What do I do when my book is ready? When I finally accept that it is what it is, and prepare to release my first story for public consumption…?
I am willing to sign the right deal with the right publisher (whatever that means — I’m still trying to figure out what either of those things look like), but my default plan is to self-publish. For now, I am focused on creating a story that I hope will resonate with readers, while exploring options for bringing my book to market.
The further I delve into the business of writing, the more disheartened I become about the way our world operates. I understand that everyone needs to get paid for their work. Such is life in a money-based world. What bothers me is the competitive, sales-driven nature of the marketplace — the “money before substance” approach that so many companies (and people) take toward business. Artistic ventures, much like the environment and other “soft” issues, have a difficult time dancing with Capitalism. The big ‘C’ always wants to take the lead, and he tends to step on a lot of toes.

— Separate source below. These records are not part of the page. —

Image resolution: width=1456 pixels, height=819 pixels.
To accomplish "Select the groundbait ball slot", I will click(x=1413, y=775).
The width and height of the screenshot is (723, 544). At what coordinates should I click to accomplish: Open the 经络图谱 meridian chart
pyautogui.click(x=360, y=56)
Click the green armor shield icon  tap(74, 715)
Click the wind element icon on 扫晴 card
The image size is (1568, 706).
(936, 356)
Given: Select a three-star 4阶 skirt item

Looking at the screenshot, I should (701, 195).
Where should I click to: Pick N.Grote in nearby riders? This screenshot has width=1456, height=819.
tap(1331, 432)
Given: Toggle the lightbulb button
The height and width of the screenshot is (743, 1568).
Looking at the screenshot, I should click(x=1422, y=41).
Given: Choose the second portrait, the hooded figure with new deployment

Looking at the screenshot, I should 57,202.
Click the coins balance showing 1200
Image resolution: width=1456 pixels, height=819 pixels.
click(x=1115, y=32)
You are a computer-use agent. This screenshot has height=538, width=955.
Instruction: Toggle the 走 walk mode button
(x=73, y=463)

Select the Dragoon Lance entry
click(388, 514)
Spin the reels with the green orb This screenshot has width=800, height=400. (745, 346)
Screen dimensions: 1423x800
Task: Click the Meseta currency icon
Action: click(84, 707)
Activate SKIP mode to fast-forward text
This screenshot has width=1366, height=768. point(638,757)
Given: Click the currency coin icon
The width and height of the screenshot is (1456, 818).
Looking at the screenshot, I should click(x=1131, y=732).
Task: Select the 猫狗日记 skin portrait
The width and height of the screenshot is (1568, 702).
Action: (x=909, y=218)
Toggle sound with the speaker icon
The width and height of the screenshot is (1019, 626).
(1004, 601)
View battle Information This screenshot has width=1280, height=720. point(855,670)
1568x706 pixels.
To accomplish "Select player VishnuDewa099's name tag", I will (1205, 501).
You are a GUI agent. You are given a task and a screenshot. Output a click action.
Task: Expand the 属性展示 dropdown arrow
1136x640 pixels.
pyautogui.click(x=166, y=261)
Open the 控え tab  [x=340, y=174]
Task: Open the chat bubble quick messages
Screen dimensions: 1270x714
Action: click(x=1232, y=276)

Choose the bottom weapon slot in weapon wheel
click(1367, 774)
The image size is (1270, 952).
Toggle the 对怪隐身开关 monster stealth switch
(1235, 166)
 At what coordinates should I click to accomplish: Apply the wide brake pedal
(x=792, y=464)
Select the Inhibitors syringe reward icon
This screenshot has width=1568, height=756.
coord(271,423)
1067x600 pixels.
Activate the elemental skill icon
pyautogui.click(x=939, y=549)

This goes beyond publishing a book. I’ve long struggled with the balance between working within the system and fighting against it. I have learned that being an “entrepreneur“ (anyone who is self-employed or runs a small business, including artists of many stripes) is not the same as being a “businessperson.” The system is stacked against the little guy. It’s no secret that money funnels to the top, and a relatively small group of people have figured out how to make a lot of little bits of money — little bits that add up to large sums. But I digress… so I’ll save that rant for another post.
Back to the book… Assuming I self-publish, I will face a dilemma regarding distribution and marketing. I can follow the “spend money to make money” approach. There is no shortage of ways to spend money promoting a book, and “vanity publishers” are waiting at every turn to prey on authors, filling optimistic heads with dreams of book signings and movie rights. That said, I do believe that if you invest enough money toward a solid marketing strategy, it is possible (though certainly not guaranteed) to attain some level of success with even an average novel. Conversely, I can do this the organic way: using a lot of elbow grease in place of dollars. Then again, elbow grease can turn into fish oil if you’re not careful. Self-promotion is a slippery (and for some of us, uncomfortable) slope to choose.
Some self-published authors are better at marketing than writing, so they are successful in spite of their work, not because of it. And many great authors don’t know how to navigate the business of publishing, so they relegate writing to hobby status and fade off into writers’ oblivion. I don’t want to fall into either of those categories. I want to write readable books that reach the people who might want to read them. I don’t mind investing some money toward those who provide me with value along the way, and I don’t mind doing some self-promotion. But in the end of the day, I want to be judged on my work… not on the size of my bank account or my ability to sell.
For now, I am standing at the edge of the dance floor, watching how it flows. I’ll jump in with both feet if/when I hear the right song and find the right partner… or I’ll choose to dance alone and see where that leads me.